What has happened to my body? When did I go from being a tanned and reasonably attractive woman to this creature I am now? I’ll tell you. It wasn’t marriage- I still looked pretty good even after a year or two of marriage. And it isn’t that I “let myself go” after I got married, either. It’s my children’s fault. That’s right- it’s all their fault- or, rather, what their pregnancies did.
Strange things happen when you have babies. Hormones that allow the little squatter to live and grow inside your body never quite return to normal. And the more babies, the weirder you get.
With my first baby, my once smooth and tan legs grew strange, snakey, undulating, crazy blue veins. The doctor said they might go away after he was born- and they kind of did. But when I got pregnant with #2, they came back, with friends. And, it appears my legs are their new permanent digs. With baby #3 they brought even more friends- friends that were long and undulating, and some new ones too, that looked like pretty little purple spider webs around my ankles. I don’t need any tattoos, I’ve got veins, man.
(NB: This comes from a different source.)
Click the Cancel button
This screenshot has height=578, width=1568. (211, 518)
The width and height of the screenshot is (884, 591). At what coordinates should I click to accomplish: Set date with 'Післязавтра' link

There are also spots. White spots, the size and shape of freckles, decorating my legs and arms. They don’t tan. At all. I suppose I could color them in with a marker or something, but that’s just too much work. The White Spots also brought friends, and they are the Tan Spots, but they only like my face. The doctor? He said it’s hormones from pregnancy, and no, they probably won’t go away. Lovely. So I have white freckles all over my body, and brown freckles on my face. If I keep getting cuter like this, it could lead to serious problems!
Here is the kicker, to add insult to injury: There are now, (I shudder) small, random hairs that occasionally I find on my… chin. Ughh. It wasn’t bad enough that I’m speckled and have roadmaps etched into my legs, but now I have whiskers, too?? The doctor? Hormones, nothing I can do about it… there is some cream or something, but you can’t use it when breastfeeding, lucky me. I feel like the Dr. Seuss dog-thing that wanted to be in the zoo- but was so freaky he ended up in the circus.
AND, I know, I am not alone! Every mom I have talked to has her own horror story of waking up in Frankenstein’s body after she has a baby. So, darn it, I want to talk about it. If we are all freaky, then none of us are. And that’s what I need today! So, dish, ladies. What alien thing has your body done to betray you since you became a mama?